• **What you need to do**:
Below are entries; work out how many of their lines hold "computer", giving only that number.

Extracted records:
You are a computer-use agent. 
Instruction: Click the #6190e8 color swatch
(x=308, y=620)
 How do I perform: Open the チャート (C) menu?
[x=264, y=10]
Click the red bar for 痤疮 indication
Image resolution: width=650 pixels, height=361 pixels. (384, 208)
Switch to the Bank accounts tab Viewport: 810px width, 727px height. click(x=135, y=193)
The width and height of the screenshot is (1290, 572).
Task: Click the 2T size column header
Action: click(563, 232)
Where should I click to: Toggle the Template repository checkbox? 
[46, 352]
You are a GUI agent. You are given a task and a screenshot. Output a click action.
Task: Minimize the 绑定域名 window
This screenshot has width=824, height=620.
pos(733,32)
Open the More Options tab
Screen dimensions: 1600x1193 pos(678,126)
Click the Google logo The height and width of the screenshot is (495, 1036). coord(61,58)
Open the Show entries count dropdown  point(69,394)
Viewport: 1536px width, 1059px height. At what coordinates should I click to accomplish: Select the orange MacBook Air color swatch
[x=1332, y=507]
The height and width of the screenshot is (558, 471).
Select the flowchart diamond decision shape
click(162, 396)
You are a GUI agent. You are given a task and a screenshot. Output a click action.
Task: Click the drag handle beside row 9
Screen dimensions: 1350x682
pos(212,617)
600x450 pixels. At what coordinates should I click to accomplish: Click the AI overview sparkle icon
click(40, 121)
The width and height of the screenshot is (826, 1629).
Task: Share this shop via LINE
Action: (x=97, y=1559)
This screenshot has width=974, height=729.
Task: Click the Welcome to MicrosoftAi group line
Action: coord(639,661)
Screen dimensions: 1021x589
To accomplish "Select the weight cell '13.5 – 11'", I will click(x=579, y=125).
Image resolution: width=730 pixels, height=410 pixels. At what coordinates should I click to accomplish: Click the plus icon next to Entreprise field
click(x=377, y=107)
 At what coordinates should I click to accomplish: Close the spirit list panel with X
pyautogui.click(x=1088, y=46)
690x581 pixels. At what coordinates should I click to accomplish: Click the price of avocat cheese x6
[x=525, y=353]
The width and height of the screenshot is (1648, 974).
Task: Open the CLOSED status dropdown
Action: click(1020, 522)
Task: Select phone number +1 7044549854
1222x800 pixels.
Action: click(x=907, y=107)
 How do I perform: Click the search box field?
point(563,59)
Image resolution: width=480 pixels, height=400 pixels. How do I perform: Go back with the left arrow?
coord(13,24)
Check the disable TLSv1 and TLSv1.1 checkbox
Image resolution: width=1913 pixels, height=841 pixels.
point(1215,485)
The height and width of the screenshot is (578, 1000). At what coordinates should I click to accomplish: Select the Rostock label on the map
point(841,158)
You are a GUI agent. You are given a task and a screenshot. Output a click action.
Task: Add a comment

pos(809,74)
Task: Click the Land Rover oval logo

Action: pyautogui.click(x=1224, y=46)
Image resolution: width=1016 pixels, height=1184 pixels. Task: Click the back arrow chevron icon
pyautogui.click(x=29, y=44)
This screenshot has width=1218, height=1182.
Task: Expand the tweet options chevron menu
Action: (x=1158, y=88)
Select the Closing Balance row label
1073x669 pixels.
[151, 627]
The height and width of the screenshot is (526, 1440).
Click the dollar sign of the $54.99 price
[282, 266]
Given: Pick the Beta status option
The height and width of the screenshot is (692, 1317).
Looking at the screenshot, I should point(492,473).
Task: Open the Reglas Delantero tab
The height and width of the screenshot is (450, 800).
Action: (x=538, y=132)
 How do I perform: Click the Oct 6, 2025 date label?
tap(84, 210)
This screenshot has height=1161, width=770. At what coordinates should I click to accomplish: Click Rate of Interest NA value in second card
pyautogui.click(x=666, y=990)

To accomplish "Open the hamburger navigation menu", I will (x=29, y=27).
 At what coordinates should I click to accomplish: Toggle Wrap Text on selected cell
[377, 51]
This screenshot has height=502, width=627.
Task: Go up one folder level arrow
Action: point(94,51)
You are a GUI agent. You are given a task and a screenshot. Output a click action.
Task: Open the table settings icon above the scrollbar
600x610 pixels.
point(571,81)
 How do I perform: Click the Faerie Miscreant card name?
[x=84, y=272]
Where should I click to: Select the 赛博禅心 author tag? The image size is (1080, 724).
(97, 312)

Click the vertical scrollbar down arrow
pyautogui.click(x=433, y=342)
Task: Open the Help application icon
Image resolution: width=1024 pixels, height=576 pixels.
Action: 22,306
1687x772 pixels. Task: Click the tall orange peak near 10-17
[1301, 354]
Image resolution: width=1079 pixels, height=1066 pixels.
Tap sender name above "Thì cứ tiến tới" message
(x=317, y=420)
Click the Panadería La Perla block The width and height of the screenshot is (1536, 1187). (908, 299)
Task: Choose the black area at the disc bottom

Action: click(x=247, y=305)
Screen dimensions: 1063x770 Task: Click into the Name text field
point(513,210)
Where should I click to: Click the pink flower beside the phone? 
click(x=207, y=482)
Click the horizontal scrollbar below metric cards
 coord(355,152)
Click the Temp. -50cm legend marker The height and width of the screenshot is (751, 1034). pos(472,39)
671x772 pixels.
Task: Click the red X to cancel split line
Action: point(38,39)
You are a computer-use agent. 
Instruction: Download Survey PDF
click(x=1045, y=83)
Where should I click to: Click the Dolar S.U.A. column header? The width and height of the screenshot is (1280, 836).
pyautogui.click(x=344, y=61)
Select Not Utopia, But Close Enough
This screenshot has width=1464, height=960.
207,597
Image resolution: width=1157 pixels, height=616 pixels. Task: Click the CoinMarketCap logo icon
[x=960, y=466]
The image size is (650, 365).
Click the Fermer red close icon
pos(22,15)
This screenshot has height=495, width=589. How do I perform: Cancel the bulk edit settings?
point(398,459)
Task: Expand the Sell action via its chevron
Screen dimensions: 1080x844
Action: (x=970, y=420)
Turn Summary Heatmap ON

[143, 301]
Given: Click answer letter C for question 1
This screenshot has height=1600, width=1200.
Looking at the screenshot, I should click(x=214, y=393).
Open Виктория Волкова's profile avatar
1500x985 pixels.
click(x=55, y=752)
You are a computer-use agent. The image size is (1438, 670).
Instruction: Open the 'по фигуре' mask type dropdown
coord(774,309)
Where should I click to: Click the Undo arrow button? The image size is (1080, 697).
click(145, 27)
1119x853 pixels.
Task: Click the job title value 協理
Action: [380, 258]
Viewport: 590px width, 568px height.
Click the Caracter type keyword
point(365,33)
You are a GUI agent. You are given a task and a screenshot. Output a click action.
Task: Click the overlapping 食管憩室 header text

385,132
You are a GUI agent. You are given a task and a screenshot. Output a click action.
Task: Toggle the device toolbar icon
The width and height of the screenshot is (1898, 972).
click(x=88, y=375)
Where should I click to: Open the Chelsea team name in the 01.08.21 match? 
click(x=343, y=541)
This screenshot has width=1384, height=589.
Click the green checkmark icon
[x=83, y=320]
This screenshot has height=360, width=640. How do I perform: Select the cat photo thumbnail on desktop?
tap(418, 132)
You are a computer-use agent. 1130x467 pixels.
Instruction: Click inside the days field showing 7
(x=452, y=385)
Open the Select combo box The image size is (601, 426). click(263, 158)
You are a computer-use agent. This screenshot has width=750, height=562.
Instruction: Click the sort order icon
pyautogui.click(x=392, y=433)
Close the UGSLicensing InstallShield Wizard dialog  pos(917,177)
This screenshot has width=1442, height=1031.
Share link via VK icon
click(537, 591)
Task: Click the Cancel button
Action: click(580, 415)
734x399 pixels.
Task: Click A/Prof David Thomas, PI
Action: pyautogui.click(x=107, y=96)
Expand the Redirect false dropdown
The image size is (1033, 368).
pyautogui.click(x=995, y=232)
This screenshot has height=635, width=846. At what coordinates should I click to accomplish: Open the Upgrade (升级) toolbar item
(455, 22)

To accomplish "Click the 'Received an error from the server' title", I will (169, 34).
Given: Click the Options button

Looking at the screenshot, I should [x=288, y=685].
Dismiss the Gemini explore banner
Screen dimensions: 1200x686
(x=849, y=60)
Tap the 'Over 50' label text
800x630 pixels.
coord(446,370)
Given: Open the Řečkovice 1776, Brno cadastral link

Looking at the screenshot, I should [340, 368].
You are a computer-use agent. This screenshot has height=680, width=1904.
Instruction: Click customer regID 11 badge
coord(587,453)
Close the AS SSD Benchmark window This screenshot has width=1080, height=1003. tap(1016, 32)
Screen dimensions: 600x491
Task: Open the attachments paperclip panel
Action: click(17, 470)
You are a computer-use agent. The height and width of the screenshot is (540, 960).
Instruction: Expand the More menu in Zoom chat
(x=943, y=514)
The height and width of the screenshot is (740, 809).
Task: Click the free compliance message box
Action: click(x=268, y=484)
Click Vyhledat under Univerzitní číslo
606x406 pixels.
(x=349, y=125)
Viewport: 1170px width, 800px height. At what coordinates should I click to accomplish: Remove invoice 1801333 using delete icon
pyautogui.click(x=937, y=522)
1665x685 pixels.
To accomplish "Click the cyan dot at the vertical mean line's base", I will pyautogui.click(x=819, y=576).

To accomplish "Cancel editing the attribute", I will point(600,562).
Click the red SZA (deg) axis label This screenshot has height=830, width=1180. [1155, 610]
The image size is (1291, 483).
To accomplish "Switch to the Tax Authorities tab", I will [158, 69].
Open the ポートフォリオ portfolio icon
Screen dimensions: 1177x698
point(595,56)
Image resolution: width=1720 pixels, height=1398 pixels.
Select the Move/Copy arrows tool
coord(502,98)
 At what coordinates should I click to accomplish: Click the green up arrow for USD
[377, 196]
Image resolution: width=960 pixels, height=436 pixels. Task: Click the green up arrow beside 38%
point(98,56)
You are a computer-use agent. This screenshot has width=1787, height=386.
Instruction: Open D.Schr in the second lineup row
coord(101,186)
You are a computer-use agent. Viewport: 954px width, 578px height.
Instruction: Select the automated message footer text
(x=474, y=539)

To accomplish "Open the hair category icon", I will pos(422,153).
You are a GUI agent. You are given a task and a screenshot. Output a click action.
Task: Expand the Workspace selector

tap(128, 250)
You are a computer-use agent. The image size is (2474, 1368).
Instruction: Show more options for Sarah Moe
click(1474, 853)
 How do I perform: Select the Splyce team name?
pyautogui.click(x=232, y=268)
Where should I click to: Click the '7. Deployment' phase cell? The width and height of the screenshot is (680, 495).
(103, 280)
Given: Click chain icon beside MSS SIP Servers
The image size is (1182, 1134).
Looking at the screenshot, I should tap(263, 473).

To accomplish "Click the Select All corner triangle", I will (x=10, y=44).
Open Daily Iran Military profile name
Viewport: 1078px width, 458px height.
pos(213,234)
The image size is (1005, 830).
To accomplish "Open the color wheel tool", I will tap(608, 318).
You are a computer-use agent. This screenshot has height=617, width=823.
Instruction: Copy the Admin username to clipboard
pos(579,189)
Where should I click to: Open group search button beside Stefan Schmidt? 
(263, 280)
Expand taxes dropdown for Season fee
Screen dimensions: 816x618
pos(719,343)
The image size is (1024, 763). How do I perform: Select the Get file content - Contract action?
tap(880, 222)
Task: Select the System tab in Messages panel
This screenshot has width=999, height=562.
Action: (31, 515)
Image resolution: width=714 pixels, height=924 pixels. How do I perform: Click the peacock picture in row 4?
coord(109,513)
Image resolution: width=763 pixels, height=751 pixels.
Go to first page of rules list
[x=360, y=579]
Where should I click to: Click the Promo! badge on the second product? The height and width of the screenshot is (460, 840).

• **Reply**:
11